Local rulers build their own kingdoms and protect this against all costs: legally, but when necessary illegally, with violent and blunt force. This attitude has as a logical result that poverty, a total lack of empathy towards other people, neglect, melancholism, and desperation lurk for the people that are not in the inner circles: go with the flow and try to bend, not break the rules.

Wodka is king and drugs are its crown prince. Men die at an average age of 55, demolished by hopelessness and alcohol abuse and many people get divorced before five years of marriage are over.

Children and parents are driven over, while crossing a street on a zebra crossing, by teenage drivers that just bought their drivers license and didn´t know how to brake properly. An outrageous number of traffic victims is caused by drunk drivers, rich people with too fast sports cars and drivers that just didn´t know the traffic rules. And every time politicians pay lip service to new legislation, change and improvement, but normal people sigh ´that nothing will change in Russia, as nothing ever changes in Russia´.

And to be honest: I´m not too optimistic on the (economic) future of Russia. After a prosperous and extremely productive period between 2002 and 2008, where the country seemed to be refurbished and where it was working on a new zest, it now becomes clear that the country´s barometer goes up and down with the oil price.

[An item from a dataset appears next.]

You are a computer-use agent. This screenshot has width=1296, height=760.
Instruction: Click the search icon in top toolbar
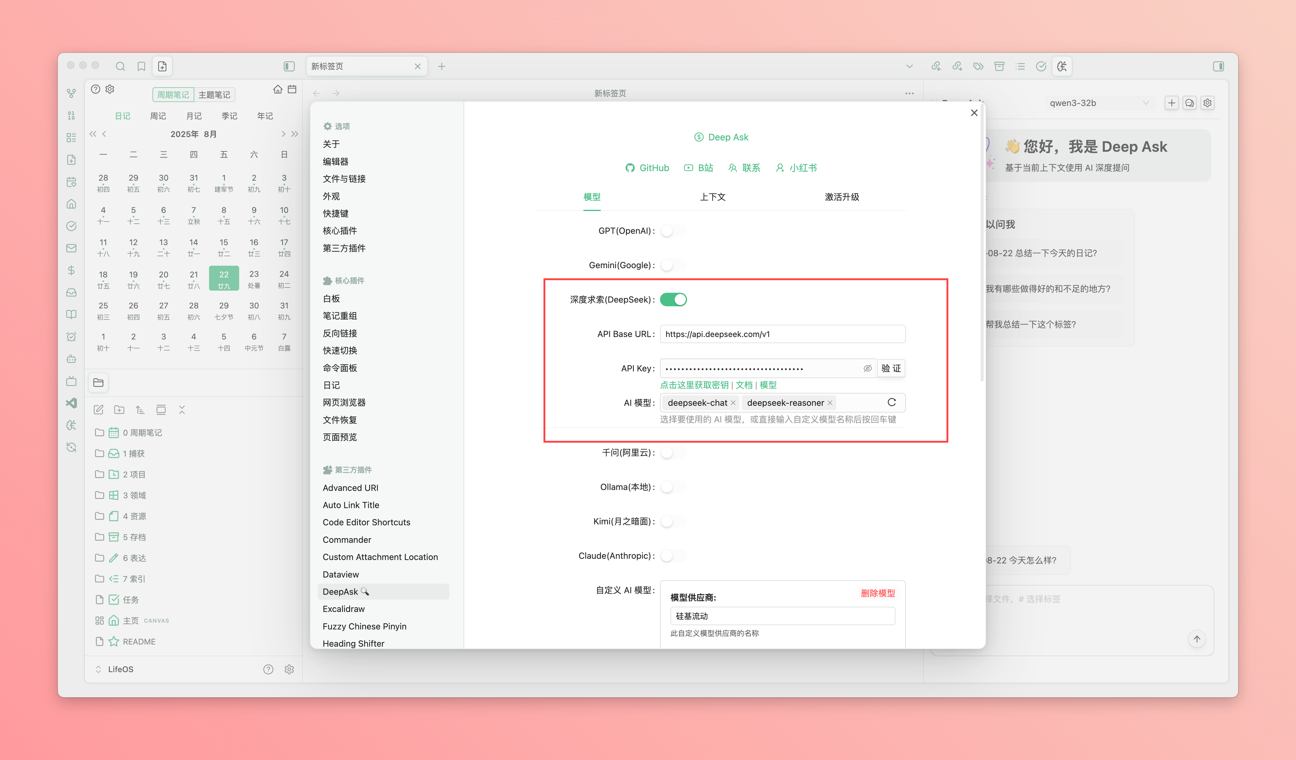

Now, 20 years after the communist revolution came to a natural end, the country changed from a self-supporting country with a vivid, albeit totally obsolete industry, into a country that imports from everybody and their sister in exchange for their vast oil and gas supplies. Personally, I would have a hard time when being forced to name 10 successful industrial products from Russia.

But still: being there, the country and the city of St-Petersburg never cease to amaze me. There are a zillion reasons for that:

- Where do you find the top models of the leading German, English and Japanese brands being parked next to a 20 year old Zhiguli that itself is based on a 45 year old Fiat 124?

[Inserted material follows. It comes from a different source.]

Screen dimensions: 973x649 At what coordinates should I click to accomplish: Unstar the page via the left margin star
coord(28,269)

- Where do you find blocks of flats that look from the outside like they could collapse any minute, while being true palaces on the inside?

- Where do you find people that put everything they have on the table and don´t stop with feeding and quenching you until your belly bursts and you are ready to sing the Russian national anthem? And where a millionaire´s daughter remains in the kitchen for hours to serve her special salads and cooking for you?

- Where do you find a supermarket with 70(!) cash desks that can each have a line of more than ten people waiting before them at peak hours? Where 10 pallets of Class Z- paprika’s (see the next picture) are waiting to be sold within the next day? Where a kilo of potatoes costs you 1.99 Rubles, which is about €0.04? And a kilo of cabbage costs you €0.02? And where you can buy a complete trout or salmon for €2 to €4? And under this supermarket, below street level, there is a complete ‘kasbah’ of dozens of ‘stroi markets’: small utility and DIY-shops where you can get everything, ranging from ‘a piece of rope to a grenade’
Narodhniy Universam, St-Petersburg  Picture: Ernst Labruyère


-  Where do you find a metro system that leads you for €0.60 about 80 meters below sea level into a world of marble, great architecture and to arguably the best, cleanest and most reliable metro system in the world?



Various Pictures St-Petersburg Metro Pictures: Ernst Labruyère

- Where do you find a transport system with trams, trolley busses, normal busses, metro and mini-vans, called Marschrutka´s (i.e. marching route) that bring you from anywhere in the city until anywhere else within 1.5 hours for a token price of (less than) €0,75 per means of transport? Where taxis are about as useless as a donkey at sea?

Russia and the Russian people are often met with distrust and restraint in the western world and to the unknowing eye this often doesn´t seem undeserved. But before you judge Russia and the Russians, please take the time to visit St-Petersburg or Moscow and you could be in for a real surprise. I was, almost ten years ago.